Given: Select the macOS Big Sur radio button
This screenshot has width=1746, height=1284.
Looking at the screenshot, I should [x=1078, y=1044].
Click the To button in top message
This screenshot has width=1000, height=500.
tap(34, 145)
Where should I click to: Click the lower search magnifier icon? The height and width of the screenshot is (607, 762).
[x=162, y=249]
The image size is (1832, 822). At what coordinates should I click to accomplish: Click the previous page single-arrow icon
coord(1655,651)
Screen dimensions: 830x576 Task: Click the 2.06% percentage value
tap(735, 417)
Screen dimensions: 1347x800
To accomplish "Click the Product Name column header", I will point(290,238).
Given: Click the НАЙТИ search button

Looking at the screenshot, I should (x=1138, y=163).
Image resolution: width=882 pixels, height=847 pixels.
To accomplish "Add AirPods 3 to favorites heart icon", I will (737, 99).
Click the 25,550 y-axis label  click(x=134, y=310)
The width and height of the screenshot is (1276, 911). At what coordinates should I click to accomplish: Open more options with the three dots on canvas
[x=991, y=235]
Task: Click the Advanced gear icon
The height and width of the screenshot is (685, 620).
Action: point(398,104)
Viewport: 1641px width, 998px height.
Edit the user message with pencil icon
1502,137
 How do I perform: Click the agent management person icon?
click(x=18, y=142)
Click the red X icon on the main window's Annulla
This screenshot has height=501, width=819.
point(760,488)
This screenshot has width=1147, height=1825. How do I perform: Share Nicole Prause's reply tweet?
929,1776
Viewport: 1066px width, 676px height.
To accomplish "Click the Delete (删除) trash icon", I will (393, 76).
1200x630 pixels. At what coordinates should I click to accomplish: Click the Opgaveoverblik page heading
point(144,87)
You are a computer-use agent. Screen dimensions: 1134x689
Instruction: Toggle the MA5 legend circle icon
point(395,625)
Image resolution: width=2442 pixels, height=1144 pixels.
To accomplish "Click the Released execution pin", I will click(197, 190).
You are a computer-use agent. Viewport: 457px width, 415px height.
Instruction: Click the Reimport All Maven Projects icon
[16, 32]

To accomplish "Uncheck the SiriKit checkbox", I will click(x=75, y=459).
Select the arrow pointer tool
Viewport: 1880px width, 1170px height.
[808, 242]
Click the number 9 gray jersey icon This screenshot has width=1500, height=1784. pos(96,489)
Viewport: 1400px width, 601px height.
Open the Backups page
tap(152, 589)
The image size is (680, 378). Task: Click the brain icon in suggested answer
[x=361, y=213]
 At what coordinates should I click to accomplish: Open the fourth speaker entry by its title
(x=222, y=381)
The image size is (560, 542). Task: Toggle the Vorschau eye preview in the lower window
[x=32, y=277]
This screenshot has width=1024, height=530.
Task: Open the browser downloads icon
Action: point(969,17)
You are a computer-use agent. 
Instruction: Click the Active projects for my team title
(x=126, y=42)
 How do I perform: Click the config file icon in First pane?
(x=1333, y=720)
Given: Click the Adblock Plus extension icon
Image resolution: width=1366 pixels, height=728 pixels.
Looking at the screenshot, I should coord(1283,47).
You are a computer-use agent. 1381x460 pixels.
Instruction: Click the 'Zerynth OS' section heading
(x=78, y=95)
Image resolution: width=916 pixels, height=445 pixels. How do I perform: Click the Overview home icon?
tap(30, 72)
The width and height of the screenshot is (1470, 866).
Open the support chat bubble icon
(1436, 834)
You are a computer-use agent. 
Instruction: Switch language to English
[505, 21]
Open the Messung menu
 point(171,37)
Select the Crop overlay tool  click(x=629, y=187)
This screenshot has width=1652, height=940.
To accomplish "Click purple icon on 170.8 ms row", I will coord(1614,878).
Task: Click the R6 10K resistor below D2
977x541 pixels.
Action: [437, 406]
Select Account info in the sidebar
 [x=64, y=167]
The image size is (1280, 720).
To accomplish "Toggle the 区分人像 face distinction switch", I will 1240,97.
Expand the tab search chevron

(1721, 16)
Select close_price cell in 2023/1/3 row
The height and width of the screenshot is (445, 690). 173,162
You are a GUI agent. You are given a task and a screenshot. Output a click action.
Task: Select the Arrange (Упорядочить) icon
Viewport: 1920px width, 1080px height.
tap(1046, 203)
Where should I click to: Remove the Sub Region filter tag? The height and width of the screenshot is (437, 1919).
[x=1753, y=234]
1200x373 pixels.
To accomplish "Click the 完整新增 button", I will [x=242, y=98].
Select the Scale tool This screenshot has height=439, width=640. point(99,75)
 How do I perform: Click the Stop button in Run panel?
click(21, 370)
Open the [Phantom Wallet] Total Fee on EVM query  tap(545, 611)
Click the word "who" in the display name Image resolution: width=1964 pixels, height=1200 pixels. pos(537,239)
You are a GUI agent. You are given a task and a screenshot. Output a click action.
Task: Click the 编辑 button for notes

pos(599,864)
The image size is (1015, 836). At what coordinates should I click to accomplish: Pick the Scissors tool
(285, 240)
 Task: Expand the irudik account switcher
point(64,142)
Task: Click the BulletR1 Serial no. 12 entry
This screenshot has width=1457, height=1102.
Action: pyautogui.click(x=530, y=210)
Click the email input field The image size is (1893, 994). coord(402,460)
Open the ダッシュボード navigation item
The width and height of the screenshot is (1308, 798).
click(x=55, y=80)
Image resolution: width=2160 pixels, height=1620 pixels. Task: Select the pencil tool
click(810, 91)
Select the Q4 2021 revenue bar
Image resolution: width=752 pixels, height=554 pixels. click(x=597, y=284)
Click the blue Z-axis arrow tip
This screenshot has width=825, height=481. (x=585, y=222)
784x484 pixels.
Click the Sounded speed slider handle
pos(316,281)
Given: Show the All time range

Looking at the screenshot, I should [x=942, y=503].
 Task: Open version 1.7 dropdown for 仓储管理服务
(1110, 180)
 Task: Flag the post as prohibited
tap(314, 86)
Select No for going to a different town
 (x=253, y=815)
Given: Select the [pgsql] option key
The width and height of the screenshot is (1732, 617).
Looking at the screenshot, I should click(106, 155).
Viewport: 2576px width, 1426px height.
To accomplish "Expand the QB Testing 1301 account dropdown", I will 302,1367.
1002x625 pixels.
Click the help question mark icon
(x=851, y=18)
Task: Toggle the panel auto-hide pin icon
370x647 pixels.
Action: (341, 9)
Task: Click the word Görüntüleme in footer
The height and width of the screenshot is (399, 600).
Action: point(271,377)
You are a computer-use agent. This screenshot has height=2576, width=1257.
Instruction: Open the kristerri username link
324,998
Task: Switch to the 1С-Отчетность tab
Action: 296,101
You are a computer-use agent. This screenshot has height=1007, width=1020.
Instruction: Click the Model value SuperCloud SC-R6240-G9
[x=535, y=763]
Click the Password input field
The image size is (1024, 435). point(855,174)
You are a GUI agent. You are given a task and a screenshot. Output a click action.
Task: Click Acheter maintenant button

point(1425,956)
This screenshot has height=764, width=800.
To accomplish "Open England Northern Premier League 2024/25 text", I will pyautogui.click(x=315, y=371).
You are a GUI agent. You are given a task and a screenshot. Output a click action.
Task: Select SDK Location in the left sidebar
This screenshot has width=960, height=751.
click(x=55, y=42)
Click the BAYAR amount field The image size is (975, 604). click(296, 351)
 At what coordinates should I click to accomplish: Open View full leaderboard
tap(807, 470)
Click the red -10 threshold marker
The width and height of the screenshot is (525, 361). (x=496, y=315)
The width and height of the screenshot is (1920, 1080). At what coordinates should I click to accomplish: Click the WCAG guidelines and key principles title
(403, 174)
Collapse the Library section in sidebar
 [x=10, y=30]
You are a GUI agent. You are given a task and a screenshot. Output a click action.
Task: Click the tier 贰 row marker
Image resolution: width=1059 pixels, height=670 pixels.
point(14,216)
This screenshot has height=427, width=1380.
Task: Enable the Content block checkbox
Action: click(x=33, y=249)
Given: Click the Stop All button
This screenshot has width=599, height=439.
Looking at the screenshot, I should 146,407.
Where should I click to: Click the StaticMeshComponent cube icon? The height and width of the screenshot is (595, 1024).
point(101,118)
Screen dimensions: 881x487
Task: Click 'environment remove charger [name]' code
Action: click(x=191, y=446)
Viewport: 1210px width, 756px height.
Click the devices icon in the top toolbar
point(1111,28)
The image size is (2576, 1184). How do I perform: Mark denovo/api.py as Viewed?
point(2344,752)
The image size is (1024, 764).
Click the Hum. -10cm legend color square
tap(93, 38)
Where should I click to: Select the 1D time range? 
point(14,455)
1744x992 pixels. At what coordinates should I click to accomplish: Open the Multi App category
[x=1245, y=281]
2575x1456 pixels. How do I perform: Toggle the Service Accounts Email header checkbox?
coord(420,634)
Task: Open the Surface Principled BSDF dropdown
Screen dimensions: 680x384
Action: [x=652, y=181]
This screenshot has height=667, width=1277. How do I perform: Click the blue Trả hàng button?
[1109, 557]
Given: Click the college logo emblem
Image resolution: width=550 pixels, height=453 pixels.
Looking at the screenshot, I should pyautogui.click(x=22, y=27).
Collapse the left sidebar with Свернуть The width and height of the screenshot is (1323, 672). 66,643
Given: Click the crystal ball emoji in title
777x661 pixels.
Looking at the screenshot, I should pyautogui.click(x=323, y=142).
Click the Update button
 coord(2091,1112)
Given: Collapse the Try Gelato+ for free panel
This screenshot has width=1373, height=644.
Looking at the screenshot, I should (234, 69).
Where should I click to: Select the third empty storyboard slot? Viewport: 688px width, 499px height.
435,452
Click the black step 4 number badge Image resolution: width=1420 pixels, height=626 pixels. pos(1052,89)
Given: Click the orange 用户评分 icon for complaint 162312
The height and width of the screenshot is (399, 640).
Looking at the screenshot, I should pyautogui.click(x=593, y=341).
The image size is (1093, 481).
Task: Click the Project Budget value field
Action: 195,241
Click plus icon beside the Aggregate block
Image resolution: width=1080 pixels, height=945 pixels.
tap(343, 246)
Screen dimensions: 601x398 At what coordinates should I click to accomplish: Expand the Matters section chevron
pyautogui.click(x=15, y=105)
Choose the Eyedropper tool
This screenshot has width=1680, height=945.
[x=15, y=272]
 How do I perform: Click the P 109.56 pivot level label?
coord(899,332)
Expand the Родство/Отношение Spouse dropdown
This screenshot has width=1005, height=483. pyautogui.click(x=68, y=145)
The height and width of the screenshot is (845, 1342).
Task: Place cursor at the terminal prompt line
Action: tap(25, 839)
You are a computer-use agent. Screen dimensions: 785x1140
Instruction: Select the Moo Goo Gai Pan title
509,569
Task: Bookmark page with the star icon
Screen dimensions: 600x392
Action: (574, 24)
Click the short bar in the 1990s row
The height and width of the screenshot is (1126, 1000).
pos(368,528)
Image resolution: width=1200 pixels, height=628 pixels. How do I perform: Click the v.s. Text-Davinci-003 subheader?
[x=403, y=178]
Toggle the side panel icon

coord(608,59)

■ **Exercise task**
Shift the coordinates in the data by adding 30 to each coordinate value in the answers, and write those lines out again in full with every other part unchanged. Begin at the line that has "Open the Messung menu", stop after the line that has "[x=64, y=167]", and leave out all other lines.

■ **Written response**
Open the Messung menu
 point(201,67)
Select the Crop overlay tool  click(x=659, y=217)
This screenshot has width=1652, height=940.
To accomplish "Click purple icon on 170.8 ms row", I will coord(1644,908).
Task: Click the R6 10K resistor below D2
977x541 pixels.
Action: [467, 436]
Select Account info in the sidebar
 [x=94, y=197]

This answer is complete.